Health, water and the outdoors

  • Do not drink the tap water. Use bottled or filtered water everywhere, including for brushing teeth in rural areas.
  • Food safety: busy, high-turnover restaurants and markets are usually safer than empty ones. Ceviche is fine at reputable cevicherías at lunch; be cautious with raw fish from dubious sources.
  • Sun and insects: the Andean sun is fierce despite cool air, and the Amazon requires serious insect repellent and, depending on your route, consideration of yellow-fever vaccination and malaria prophylaxis. Check current medical advice for jungle destinations.
  • Travel insurance that covers high-altitude trekking and helicopter evacuation is worth it if you are doing the Inca Trail, Salkantay, or the Huaraz routes.

Solo and women travellers

Peru is a common and rewarding destination for solo travellers, including solo women, on the standard circuit. The precautions are the familiar ones: app taxis over street taxis, busy streets over empty ones after dark, drinks watched in bars, and accommodation in central, reviewed neighbourhoods. Catcalling occurs but serious incidents against tourists on the main routes are uncommon. Joining group day tours for remote sites (Rainbow Mountain, Colca, Lake Titicaca islands) is both sociable and a sensible safety choice.

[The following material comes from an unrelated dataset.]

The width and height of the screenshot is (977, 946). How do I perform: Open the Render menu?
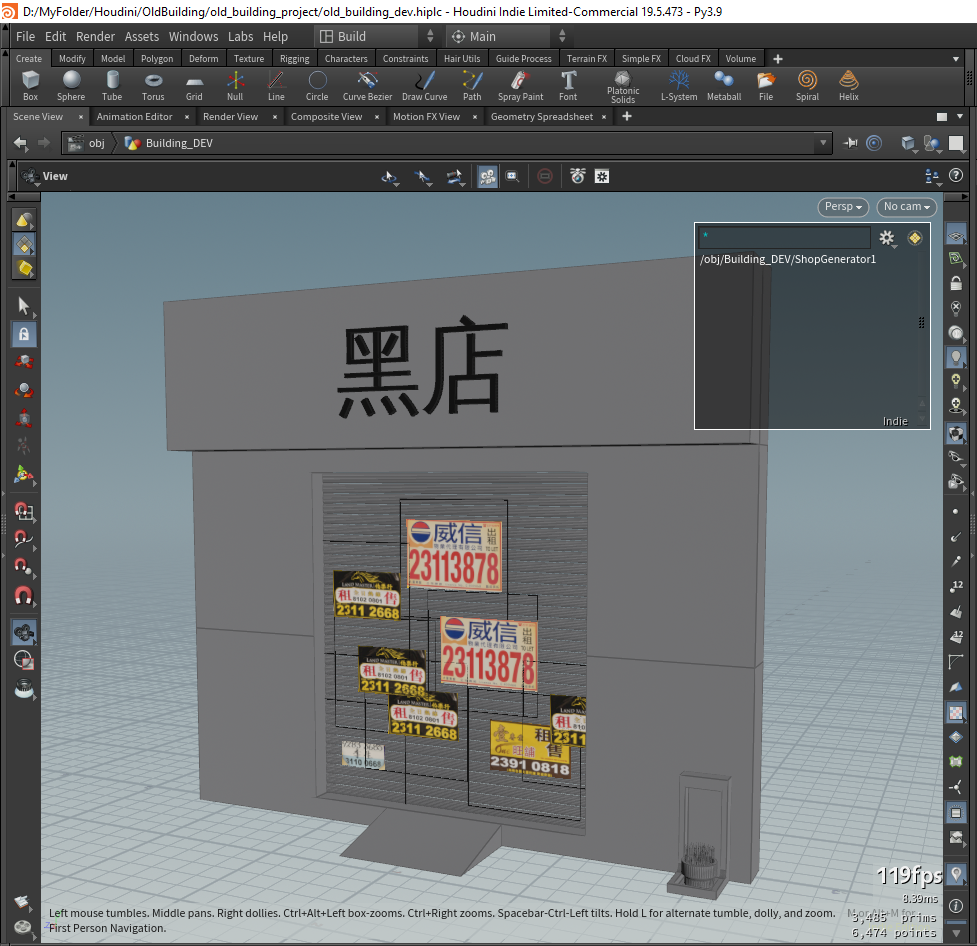coord(95,36)
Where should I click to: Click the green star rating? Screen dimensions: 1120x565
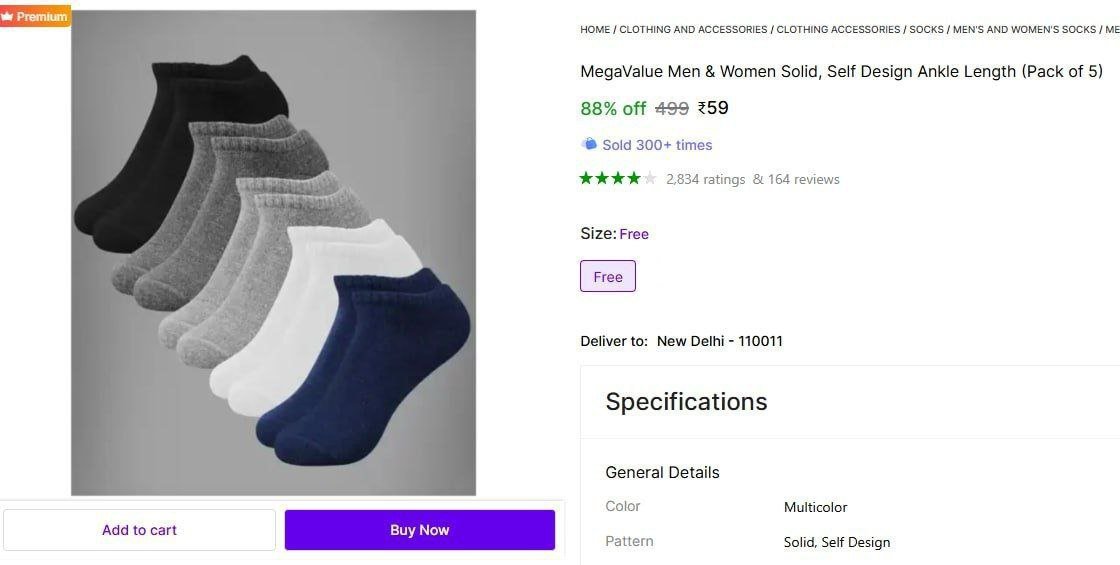(x=610, y=179)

Frequently asked questions about Peru travel safety 2026: an honest region-by-region

Is it safe to walk around Lima at night?

Miraflores and Barranco are generally safe to walk in the evening on busy streets. Avoid quiet side streets late at night, keep your phone out of sight, and use app-based taxis rather than walking long distances after dark. The historic centre empties out and should not be walked alone late at night.

Are taxis safe in Peru?

Street-hailed taxis are the single biggest avoidable risk for tourists. Use Cabify, Uber or InDriver, which show the fare and driver details before you confirm. At airports, use the official counter taxis inside the terminal rather than accepting offers from touts in arrivals.

What is the most common scam in Peru?

Taxi overcharging and the distraction-then-pickpocket combination are the most common. Other frequent ones are fake or unlicensed tour operators selling Machu Picchu and Inca Trail packages, and short-changing with damaged or counterfeit notes.

Are demonstrations and roadblocks a real problem?

Periodically, yes. Peru sees political demonstrations that can close roads, airports and rail lines for hours or days, mostly in the southern Andes around Cusco and Puno. They are rarely aimed at tourists but can disrupt travel, so build buffer days into tight itineraries and check current advisories before travel.